Let $A, B : V \rightarrow V$ be Hermitian operators on a $K$ dimensional vector space $V$ such that $[A, B] = 0$. Let $\lambda_1,\ldots,\lambda_N$ denote the eigenvalues of $A$, and let $E_A^{\lambda_i}$ denote the corresponding eigenspaces. Similarly, let $\gamma_1,\ldots, \gamma_M$ denote the eigenvalues of $B$, and let $E_B^{\gamma_j}$ denote the corresponding eigenspaces.
Since $A$ and $B$ commute, there exists a basis of orthonormal eigenvectors which diagonalizes both $A$ and $B$. In this basis, we can define the simultaneous eigenspaces $E_{A,B}^{\lambda_i,\gamma_j}$, which have the property
$$v\in E_{A,B}^{\lambda_i,\gamma_j} \implies Av = \lambda_i v \text{ and } Bv = \gamma_jv.$$
It is clear that the direct sum of all of the simultaneous eigenspaces is $V$.

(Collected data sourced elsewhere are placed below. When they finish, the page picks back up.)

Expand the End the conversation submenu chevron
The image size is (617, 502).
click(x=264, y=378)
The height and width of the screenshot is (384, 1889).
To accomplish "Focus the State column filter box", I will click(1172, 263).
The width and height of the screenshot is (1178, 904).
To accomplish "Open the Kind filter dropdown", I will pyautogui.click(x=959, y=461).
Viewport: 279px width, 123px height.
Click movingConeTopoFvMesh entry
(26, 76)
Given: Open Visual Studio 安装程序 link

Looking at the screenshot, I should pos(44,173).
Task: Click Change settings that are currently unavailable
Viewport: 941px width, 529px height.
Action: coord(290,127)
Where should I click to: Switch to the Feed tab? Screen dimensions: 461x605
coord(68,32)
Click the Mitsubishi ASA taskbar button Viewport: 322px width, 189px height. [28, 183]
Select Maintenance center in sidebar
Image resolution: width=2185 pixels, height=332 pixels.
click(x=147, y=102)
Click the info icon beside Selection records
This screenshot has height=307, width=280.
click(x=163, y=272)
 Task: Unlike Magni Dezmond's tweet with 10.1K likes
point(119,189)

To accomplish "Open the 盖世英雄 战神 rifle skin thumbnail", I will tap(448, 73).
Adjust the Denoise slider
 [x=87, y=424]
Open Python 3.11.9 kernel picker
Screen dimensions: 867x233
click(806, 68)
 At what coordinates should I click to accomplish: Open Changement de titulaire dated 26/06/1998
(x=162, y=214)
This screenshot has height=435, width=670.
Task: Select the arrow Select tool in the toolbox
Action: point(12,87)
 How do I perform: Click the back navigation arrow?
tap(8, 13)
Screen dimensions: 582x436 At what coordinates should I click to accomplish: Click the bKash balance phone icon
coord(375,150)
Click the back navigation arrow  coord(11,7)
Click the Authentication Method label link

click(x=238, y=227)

My question is: is there any nice relationship between the dimension of $E_{A,B}^{\lambda_i,\gamma_j}$ and the dimensions of the eigenspaces $\{E_A^{\lambda_i}\}, \{E_B^{\gamma_j}\}$? Ideally, I would like to write $\text{dim}\left(E_{A,B}^{\lambda_i,\gamma_j}\right)$ in terms of $\left\{\text{dim}\left(E_A^{\lambda_i}\right)\right\}$ and $\left\{\text{dim}\left(E_B^{\gamma_j}\right)\right\}$. After exploring this question for a while, the best I can come with is:
$$ \text{dim}\left(E_A^{\lambda_i}\right) = \sum_{j=1}^{M} \text{dim}\left(E_{A,B}^{\lambda_i,\gamma_j}\right),$$
but this is the inverse of what I would like.
Also, it is interesting to me that the above equation resembles the Law of Total Probability
$$P(X_i) = \sum_{j} P(X_i \cap Y_j),$$
where probabilities $P$ are equated with dimensions and events $\{X_i\}$, $\{Y_j\}$ are equated with eigenspaces, and this almost resembles the use of probability theory in Quantum mechanics. So perhaps this question is equivalent to the question of inverting the Law of total probability to write $P(X_i \cap Y_j)$ in terms of $\{P(X_i)\}$ and $\{P(Y_j)\}$. I'm not familiar with probability theory, so I am not sure if such an inversion exists.
After thinking about this some more, I believe the best one can come up with is: $$ \max\left\{0, \dim(E_A^{\lambda_i})+\dim(E_B^{\gamma_j}) - \dim(V))\right\} \leq \dim(E_{A,B}^{\lambda_i,\gamma_j})\leq \min\left\{\dim(E_A^{\lambda_i}), \dim(E_B^{\gamma_j})\right\}.$$ The upper bound is obvious. It is true in general that for subspaces $U,W$, the dimension of $U\cap W$ is less than or equal to the dimension of both $U$ and $W$, and $E_{A,B}^{\lambda_i,\gamma_j} = E_{A}^{\lambda_i} \cap E_B^{\gamma_j}$.
The lower bound follows from a pigeonhole-principle-like argument on the simultaneous eigenvectors of $A$ and $B$. Fix an orthonormal basis of $V$ that diagonalizes both $A$ and $B$. Let $a_1,\ldots,a_n$ be the eigenvectors that span $E_A^{\lambda_i}$, and let $b_1,\ldots,b_m$ be the eigenvectors that span $E_B^{\gamma_j}$. If $n + m > \dim(V)$, then some of these eigenvectors must coincide, or else we'll have $\dim(E_A^{\lambda_i}+E_B^{\gamma_j}) > \dim(V)$, which is a contradiction. The minimum number of eigenvectors that must coincide is $n+m-\dim(V)$. In the case that $n + m \leq \dim(V)$, it is possible for none of the eigenvectors to coincide, in which case the dimension of the simultaneous eigenspace is $0$.